A priori et cela parait évident, une ambiance antagoniste nuit à l’atteinte des résultats. Mais il faut nuancer. Dans la situation où les conflits sont bien gérés et utilisés comme leviers de changements, c’est un véritable atout pour l’atteinte des résultats. C’est la technique managériale qui consiste à transformer les menaces en de véritables opportunités. Tout dépend alors de la maturité émotionnelle des responsables en situation et leur capacité à mettre l’intérêt général au-dessus de leurs « égos » spécifiques. Au contraire en cas de conflits de valeurs ou dans un contexte où les informalités et les rapports sociaux ne sont pas mis à la disposition de la production des résultats, ceux-ci sont inévitablement hypothéqués.
Que faut-il faire (patron et collaborateurs) afin de tirer le meilleur de chaque responsable et employé dans un ministère ou une administration ?

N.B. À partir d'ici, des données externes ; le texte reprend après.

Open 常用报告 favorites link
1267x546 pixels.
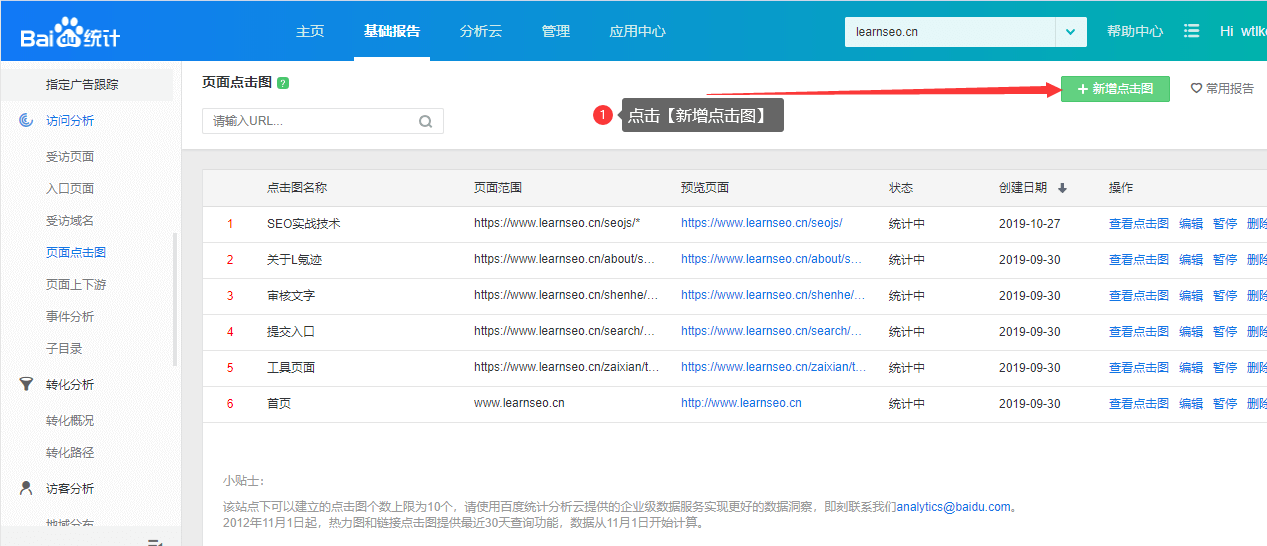(x=1222, y=89)
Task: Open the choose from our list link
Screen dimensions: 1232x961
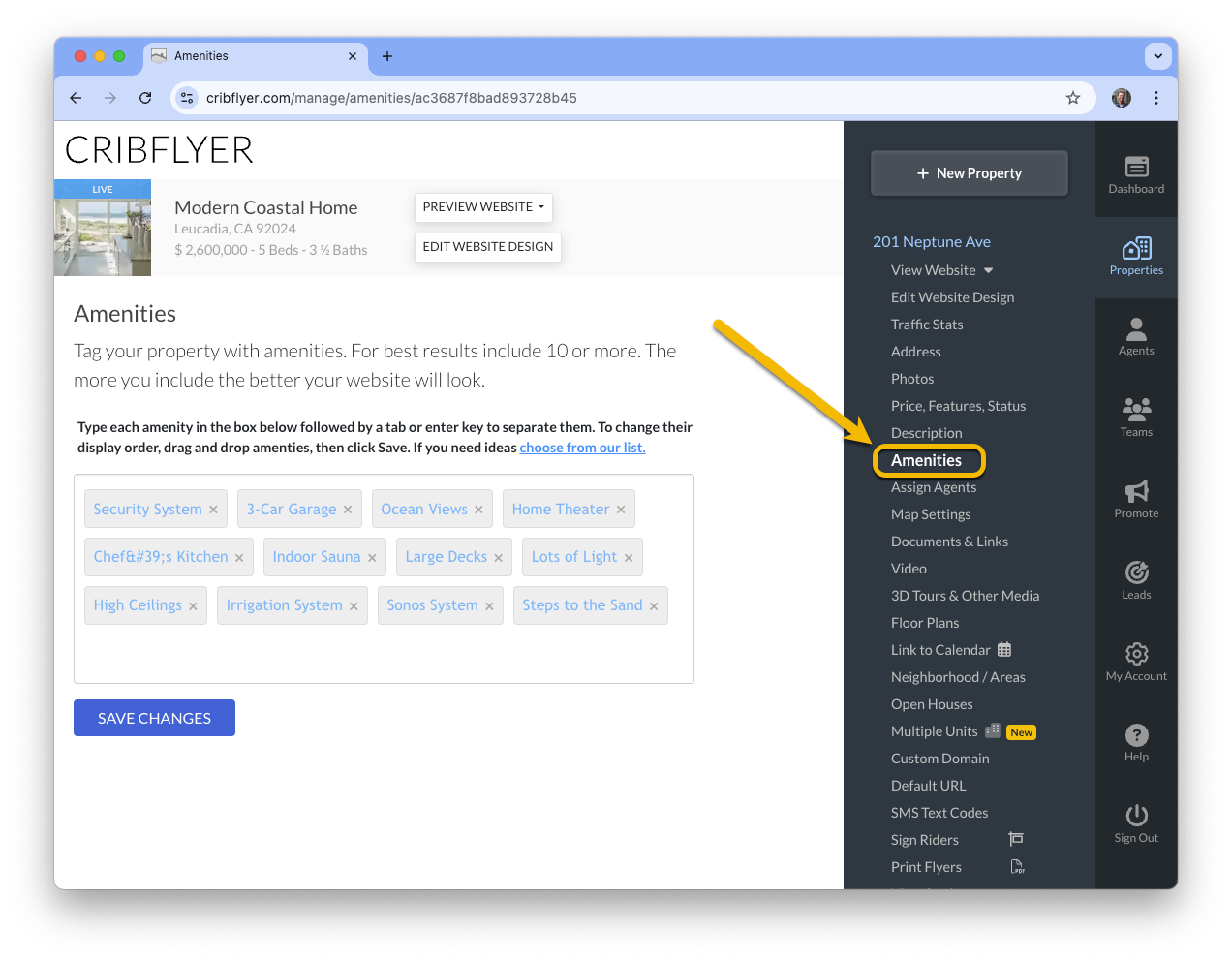Action: tap(582, 448)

Vous posez là le problème fondamental des administrations africaines à l’aune de la Gestion axée sur les résultats. C’est l’enjeu principal de toutes les réformes récentes qui sont implémentées ici et là. Mais jusqu’à ce jour c’est toujours un casse-tête pour les décideurs. Par conséquent, il ne saurait exister un principe miracle pour rendre efficace la collaboration entre les responsables et ceux avec qui ils travaillent au quotidien. En un mot comme en mille, on peut esquisser une réponse en disant qu’il faut nécessairement promouvoir le leadership dans les administrations. En d’autres termes, il convient de disposer de véritables leaders dans les ministères ! Des responsables exempts de reproches ou soupçons de corruption, exemplaires parce que respectueux des règles de discipline auxquelles ils sont les premiers soumis. Ils doivent faire preuve de fermeté et être capables de montrer le cap et d’assurer l’adhésion de tous les membres de l’équipe. Il s’agit en réalité de dénicher la perle rare de « créer » un être somme toute « extraordinaire » car une société modèle est celle qui dispose de vrais leaders !

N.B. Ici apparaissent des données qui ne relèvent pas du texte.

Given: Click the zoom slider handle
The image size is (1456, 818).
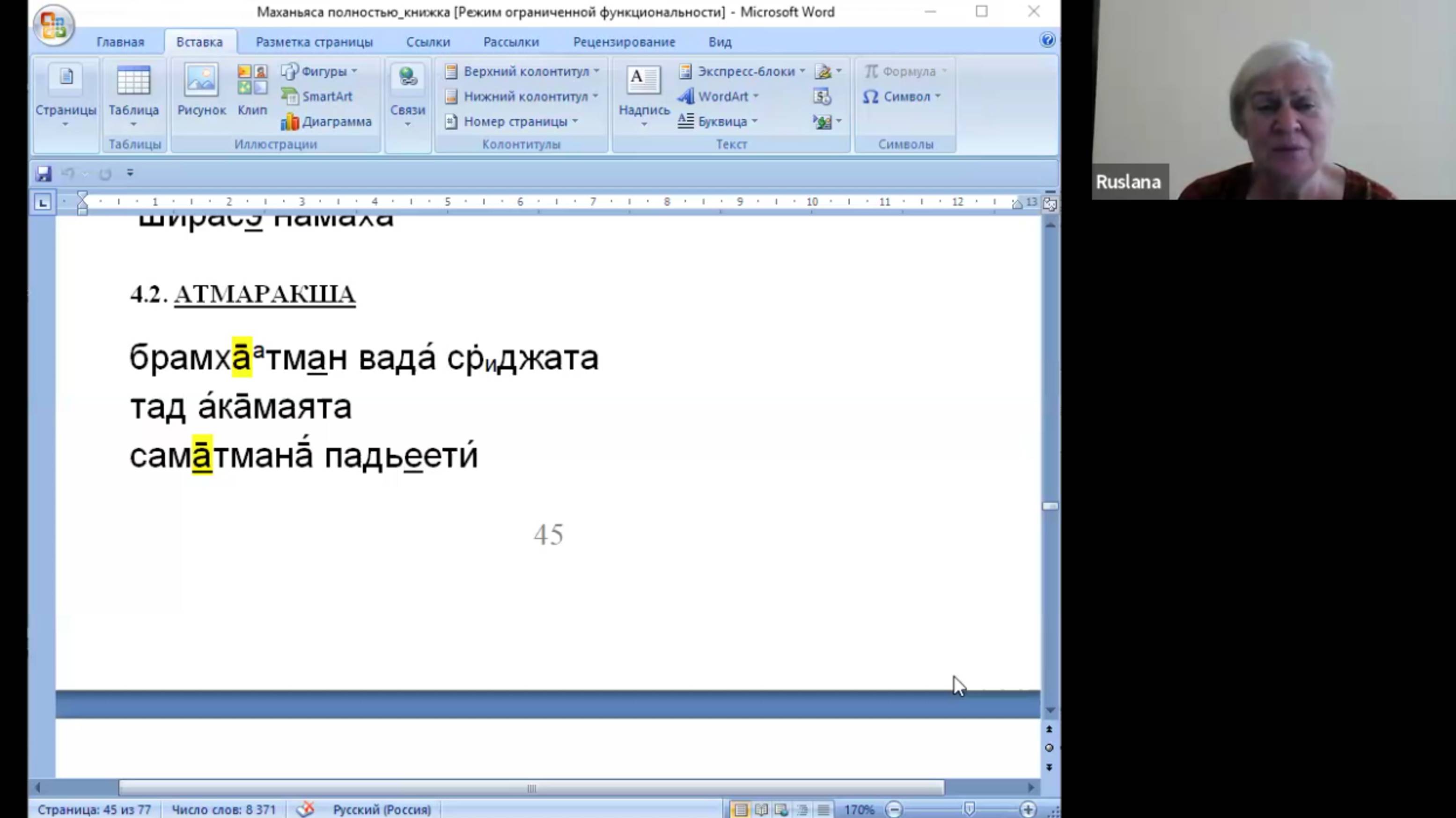Looking at the screenshot, I should coord(970,809).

Plusieurs conditions doivent être réunies pour assurer le fonctionnement optimal d’une équipe de travail. En focalisant uniquement sur les conflits et en référence au domaine biologique, il faut garantir un seuil de conflits au-delà duquel les objectifs sont hypothéqués. Comme l’organisme humain, le système doit être maintenu en équilibre, à l’exemple de la température, une valeur supérieure ou inférieure à 37°, c’est le signal d’un dysfonctionnement. C’est la raison pour laquelle autant il est important de se concentrer sur la production des résultats, autant il faut consacrer du temps pour dénouer les conflits et mener des activités de solidarité. L’équipe manipule de manière consciente ou inconsciente trois énergies : l’énergie de production (résultats à atteindre), l’énergie d’entretien (résolutions de conflits) et l’énergie de solidarité (relations entre les membres). C’est l’équilibre entre ces trois énergies qui assurent l’équilibre de l’équipe. Une trop grande attention à la production entrainera une atmosphère tendue, de même une primauté de l’énergie de solidarité pourrait être propice aux affinités et moins à la production. Si par contre toute l’énergie du groupe est concentrée à la gestion des conflits les résultats seront hypothéqués ou réalisés à un rythme très lent. Ces conflits peuvent alors être des sources d’inertie tant décriée dans nos administrations. Il faut alors disposer d’un code de conduite partagé et d’une culture d’entreprise bien entretenue et rénovée qui constitue l’âme du ministère. L’enjeu étant de faire cohabiter de manière harmonieuse le corps (résultats à atteindre) et l’âme (l’ambiance, la collaboration, l’épanouissement) du ministère. J’avoue que dans le contexte qui est le nôtre, c’est encore un idéal lointain.